New Mexico’s budget is in free-fall (along with oil prices). Yet politicians of all stripes in Santa Fe have expressed a desire to pay (especially young and new) teachers more.
The case for higher teacher pay is questionable. According to the somewhat dated information over at the website “Teacher Salary Info,” New Mexico teachers are paid 16th-most in the nation.
Nonetheless, IF your desire is to pay teachers more, pensions must be reformed. In a recent article by Marcus Winters of the Manhattan Institute, he discusses a recent paper for the Center for Analysis of Longitudinal Data in Education Research which found that 10 percent of the earnings for an average public school teacher goes toward paying for pension liabilities accrued on the behalf of prior cohorts of teachers. That’s money they could be taking home in salary.
As Winters continues, “most teachers earn very little retirement compensation for each of their first two decades of teaching and then suddenly accrue large amounts of pension wealth during their late career years. The vast majority of teachers leave the system before they receive the large payouts. The money those who exit leave on the table goes to fund the comfortable retirements of the few who stuck around for their entire career.”

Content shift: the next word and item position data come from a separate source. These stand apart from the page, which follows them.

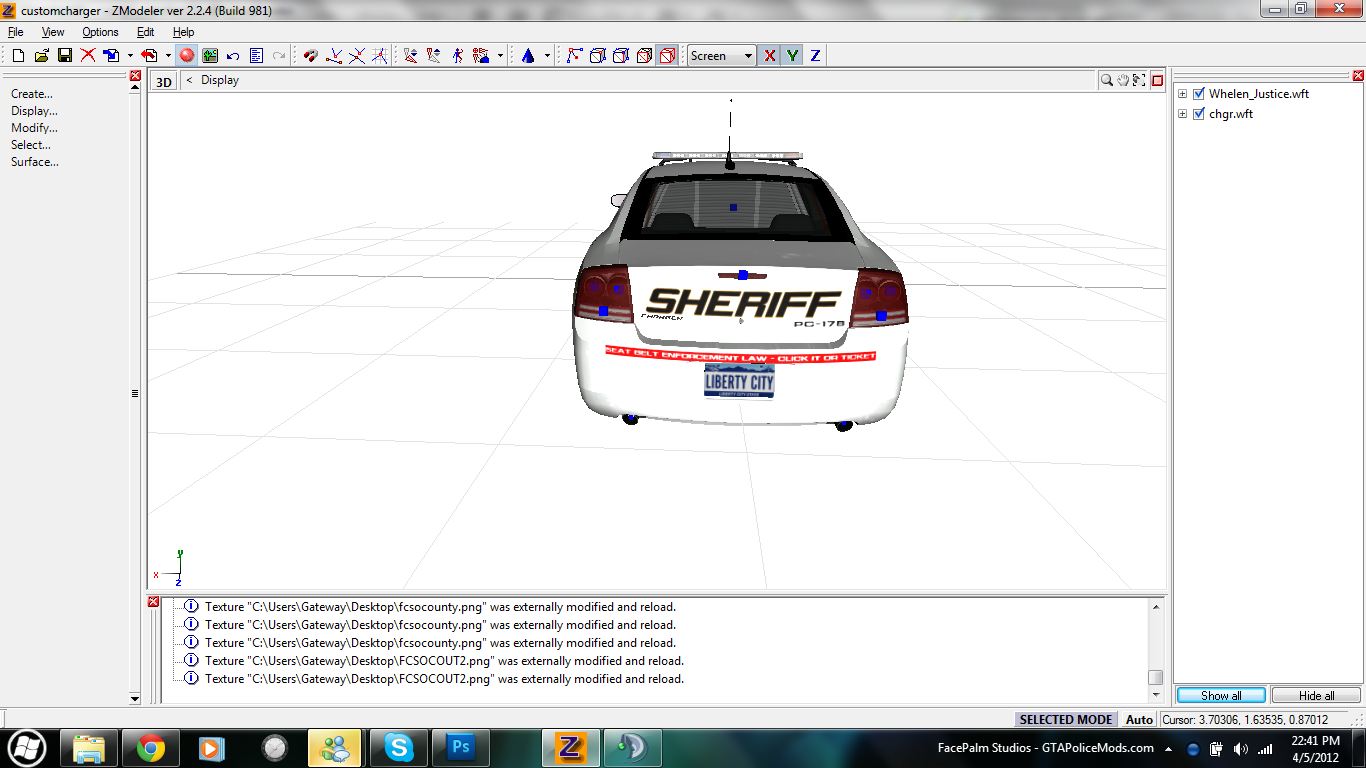The image size is (1366, 768).
Task: Click the Undo arrow icon
Action: [x=233, y=56]
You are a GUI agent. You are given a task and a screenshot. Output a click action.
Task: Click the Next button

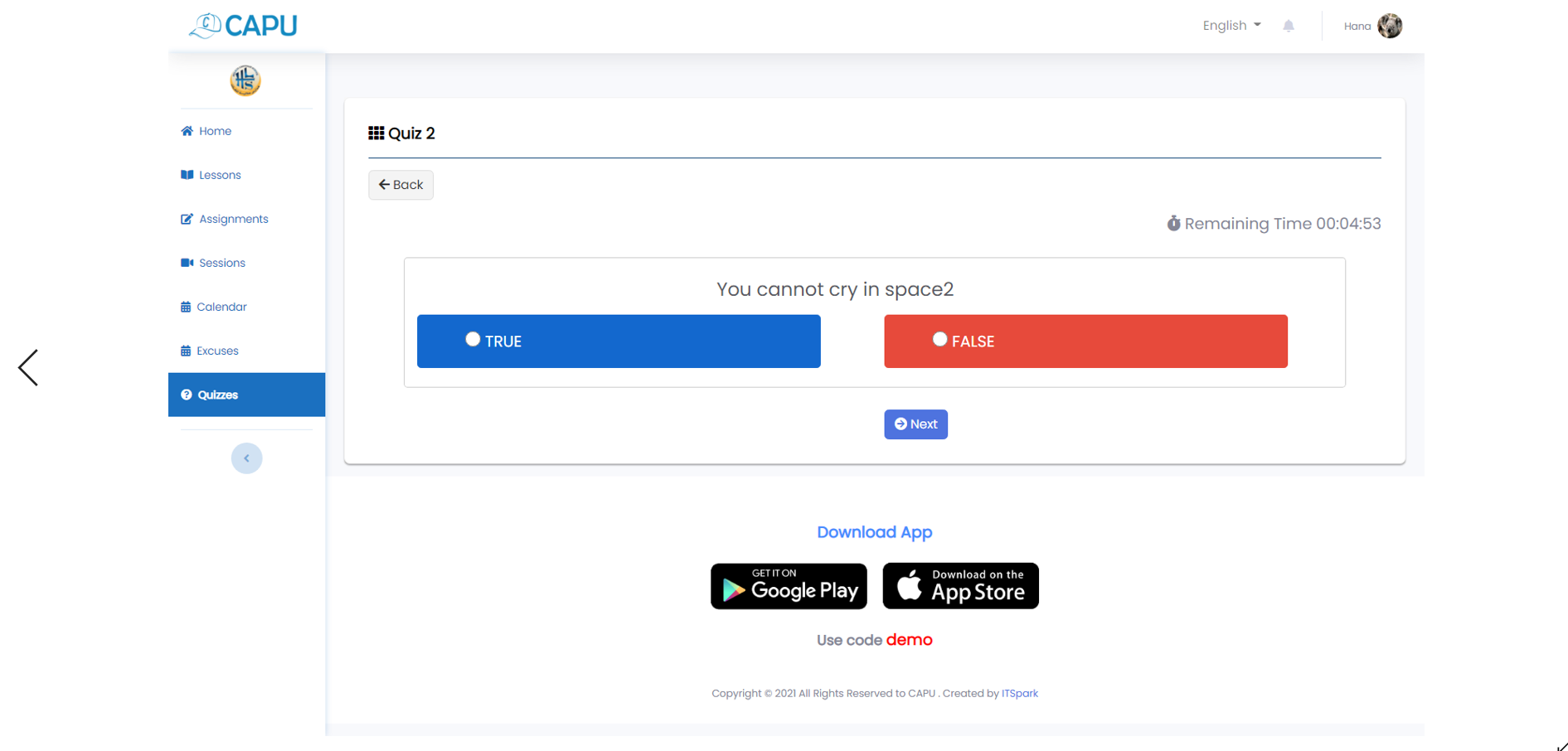(915, 424)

Obviously, reforming teacher (and other government pension systems) will be challenging and potentially-expensive in the short-term, but in the long-term, a defined-contribution (401K-style) system will attract more young, highly-qualified teachers who may want to do the job for a few years before moving on to other career opportunities.
For further research on teacher pensions in New Mexico, check out this report from the National Council on Teacher Quality. The report gives New Mexico a “D” grade for its teacher pensions and overall has a great many concerns bout their funding and fairness.